Task directions: Copy out the data below. Keep every word as it is.

[Stored data entries]
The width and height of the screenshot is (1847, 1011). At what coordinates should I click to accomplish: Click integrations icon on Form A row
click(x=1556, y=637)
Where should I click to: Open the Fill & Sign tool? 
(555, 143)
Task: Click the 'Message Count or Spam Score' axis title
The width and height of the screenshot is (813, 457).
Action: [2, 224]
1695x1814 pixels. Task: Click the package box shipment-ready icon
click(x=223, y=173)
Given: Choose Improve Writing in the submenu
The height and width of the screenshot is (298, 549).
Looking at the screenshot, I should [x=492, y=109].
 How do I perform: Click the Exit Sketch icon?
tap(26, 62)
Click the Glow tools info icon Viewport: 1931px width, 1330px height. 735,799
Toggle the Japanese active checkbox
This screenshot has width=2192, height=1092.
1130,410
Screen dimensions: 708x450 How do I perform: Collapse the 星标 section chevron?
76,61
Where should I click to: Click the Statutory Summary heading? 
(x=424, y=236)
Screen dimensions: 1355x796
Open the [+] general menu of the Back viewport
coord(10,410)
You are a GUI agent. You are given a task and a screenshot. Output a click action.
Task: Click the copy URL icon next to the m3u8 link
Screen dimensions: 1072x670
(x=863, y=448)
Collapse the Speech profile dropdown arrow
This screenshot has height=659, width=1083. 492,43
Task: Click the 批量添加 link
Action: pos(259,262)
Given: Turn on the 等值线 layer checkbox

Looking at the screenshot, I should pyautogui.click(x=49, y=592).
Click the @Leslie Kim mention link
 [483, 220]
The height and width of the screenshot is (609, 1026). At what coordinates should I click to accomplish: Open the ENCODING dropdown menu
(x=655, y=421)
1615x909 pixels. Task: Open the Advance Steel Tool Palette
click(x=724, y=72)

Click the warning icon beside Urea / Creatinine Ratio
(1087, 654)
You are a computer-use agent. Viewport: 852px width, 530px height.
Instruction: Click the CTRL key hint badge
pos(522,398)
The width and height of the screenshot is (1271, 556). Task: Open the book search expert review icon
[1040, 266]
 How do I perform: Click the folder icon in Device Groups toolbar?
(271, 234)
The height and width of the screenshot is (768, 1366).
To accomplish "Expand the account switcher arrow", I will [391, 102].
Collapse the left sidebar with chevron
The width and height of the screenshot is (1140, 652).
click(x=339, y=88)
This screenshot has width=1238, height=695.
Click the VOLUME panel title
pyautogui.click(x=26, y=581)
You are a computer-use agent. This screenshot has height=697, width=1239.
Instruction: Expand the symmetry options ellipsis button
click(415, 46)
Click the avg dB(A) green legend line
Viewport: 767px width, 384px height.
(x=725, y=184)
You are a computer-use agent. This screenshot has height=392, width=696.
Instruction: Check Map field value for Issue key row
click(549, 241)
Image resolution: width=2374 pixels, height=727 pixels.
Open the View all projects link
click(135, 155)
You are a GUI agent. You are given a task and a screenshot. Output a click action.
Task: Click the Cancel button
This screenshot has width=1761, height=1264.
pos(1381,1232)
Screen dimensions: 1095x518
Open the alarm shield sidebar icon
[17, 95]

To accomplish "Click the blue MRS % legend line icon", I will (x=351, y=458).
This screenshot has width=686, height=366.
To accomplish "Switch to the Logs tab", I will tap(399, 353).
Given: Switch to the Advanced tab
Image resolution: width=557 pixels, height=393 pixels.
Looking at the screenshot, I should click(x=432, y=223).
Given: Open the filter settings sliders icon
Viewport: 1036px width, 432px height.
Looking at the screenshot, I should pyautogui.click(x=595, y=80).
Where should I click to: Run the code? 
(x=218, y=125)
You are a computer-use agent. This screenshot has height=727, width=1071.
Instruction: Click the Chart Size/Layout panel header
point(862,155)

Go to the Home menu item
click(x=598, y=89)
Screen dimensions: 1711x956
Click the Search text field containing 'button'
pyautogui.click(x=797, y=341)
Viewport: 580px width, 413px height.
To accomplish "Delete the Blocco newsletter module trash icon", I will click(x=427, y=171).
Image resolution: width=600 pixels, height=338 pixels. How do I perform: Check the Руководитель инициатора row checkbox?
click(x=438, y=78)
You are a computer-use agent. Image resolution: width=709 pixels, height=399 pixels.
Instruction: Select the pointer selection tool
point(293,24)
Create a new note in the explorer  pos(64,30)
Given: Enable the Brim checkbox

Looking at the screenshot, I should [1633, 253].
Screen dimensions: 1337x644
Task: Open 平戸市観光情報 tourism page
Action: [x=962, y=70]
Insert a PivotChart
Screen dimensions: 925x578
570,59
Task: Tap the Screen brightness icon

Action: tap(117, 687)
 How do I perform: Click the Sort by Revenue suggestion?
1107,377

Task solution:
The width and height of the screenshot is (1847, 1011). At what coordinates should I click to accomplish: Click integrations icon on Form A row
click(x=1556, y=637)
Where should I click to: Open the Fill & Sign tool? 
(555, 143)
Task: Click the 'Message Count or Spam Score' axis title
The width and height of the screenshot is (813, 457).
Action: [2, 224]
1695x1814 pixels. Task: Click the package box shipment-ready icon
click(x=223, y=173)
Given: Choose Improve Writing in the submenu
The height and width of the screenshot is (298, 549).
Looking at the screenshot, I should [x=492, y=109].
 How do I perform: Click the Exit Sketch icon?
tap(26, 62)
Click the Glow tools info icon Viewport: 1931px width, 1330px height. 735,799
Toggle the Japanese active checkbox
This screenshot has width=2192, height=1092.
1130,410
Screen dimensions: 708x450 How do I perform: Collapse the 星标 section chevron?
76,61
Where should I click to: Click the Statutory Summary heading? 
(x=424, y=236)
Screen dimensions: 1355x796
Open the [+] general menu of the Back viewport
coord(10,410)
You are a GUI agent. You are given a task and a screenshot. Output a click action.
Task: Click the copy URL icon next to the m3u8 link
Screen dimensions: 1072x670
(x=863, y=448)
Collapse the Speech profile dropdown arrow
This screenshot has height=659, width=1083. 492,43
Task: Click the 批量添加 link
Action: pos(259,262)
Given: Turn on the 等值线 layer checkbox

Looking at the screenshot, I should pyautogui.click(x=49, y=592).
Click the @Leslie Kim mention link
 [483, 220]
The height and width of the screenshot is (609, 1026). At what coordinates should I click to accomplish: Open the ENCODING dropdown menu
(x=655, y=421)
1615x909 pixels. Task: Open the Advance Steel Tool Palette
click(x=724, y=72)

Click the warning icon beside Urea / Creatinine Ratio
(1087, 654)
You are a computer-use agent. Viewport: 852px width, 530px height.
Instruction: Click the CTRL key hint badge
pos(522,398)
The width and height of the screenshot is (1271, 556). Task: Open the book search expert review icon
[1040, 266]
 How do I perform: Click the folder icon in Device Groups toolbar?
(271, 234)
The height and width of the screenshot is (768, 1366).
To accomplish "Expand the account switcher arrow", I will [391, 102].
Collapse the left sidebar with chevron
The width and height of the screenshot is (1140, 652).
click(x=339, y=88)
This screenshot has width=1238, height=695.
Click the VOLUME panel title
pyautogui.click(x=26, y=581)
You are a computer-use agent. This screenshot has height=697, width=1239.
Instruction: Expand the symmetry options ellipsis button
click(415, 46)
Click the avg dB(A) green legend line
Viewport: 767px width, 384px height.
(x=725, y=184)
You are a computer-use agent. This screenshot has height=392, width=696.
Instruction: Check Map field value for Issue key row
click(549, 241)
Image resolution: width=2374 pixels, height=727 pixels.
Open the View all projects link
click(135, 155)
You are a GUI agent. You are given a task and a screenshot. Output a click action.
Task: Click the Cancel button
This screenshot has width=1761, height=1264.
pos(1381,1232)
Screen dimensions: 1095x518
Open the alarm shield sidebar icon
[17, 95]

To accomplish "Click the blue MRS % legend line icon", I will (x=351, y=458).
This screenshot has width=686, height=366.
To accomplish "Switch to the Logs tab", I will tap(399, 353).
Given: Switch to the Advanced tab
Image resolution: width=557 pixels, height=393 pixels.
Looking at the screenshot, I should click(x=432, y=223).
Given: Open the filter settings sliders icon
Viewport: 1036px width, 432px height.
Looking at the screenshot, I should pyautogui.click(x=595, y=80).
Where should I click to: Run the code? 
(x=218, y=125)
You are a computer-use agent. This screenshot has height=727, width=1071.
Instruction: Click the Chart Size/Layout panel header
point(862,155)

Go to the Home menu item
click(x=598, y=89)
Screen dimensions: 1711x956
Click the Search text field containing 'button'
pyautogui.click(x=797, y=341)
Viewport: 580px width, 413px height.
To accomplish "Delete the Blocco newsletter module trash icon", I will click(x=427, y=171).
Image resolution: width=600 pixels, height=338 pixels. How do I perform: Check the Руководитель инициатора row checkbox?
click(x=438, y=78)
You are a computer-use agent. Image resolution: width=709 pixels, height=399 pixels.
Instruction: Select the pointer selection tool
point(293,24)
Create a new note in the explorer  pos(64,30)
Given: Enable the Brim checkbox

Looking at the screenshot, I should [1633, 253].
Screen dimensions: 1337x644
Task: Open 平戸市観光情報 tourism page
Action: [x=962, y=70]
Insert a PivotChart
Screen dimensions: 925x578
570,59
Task: Tap the Screen brightness icon

Action: tap(117, 687)
 How do I perform: Click the Sort by Revenue suggestion?
1107,377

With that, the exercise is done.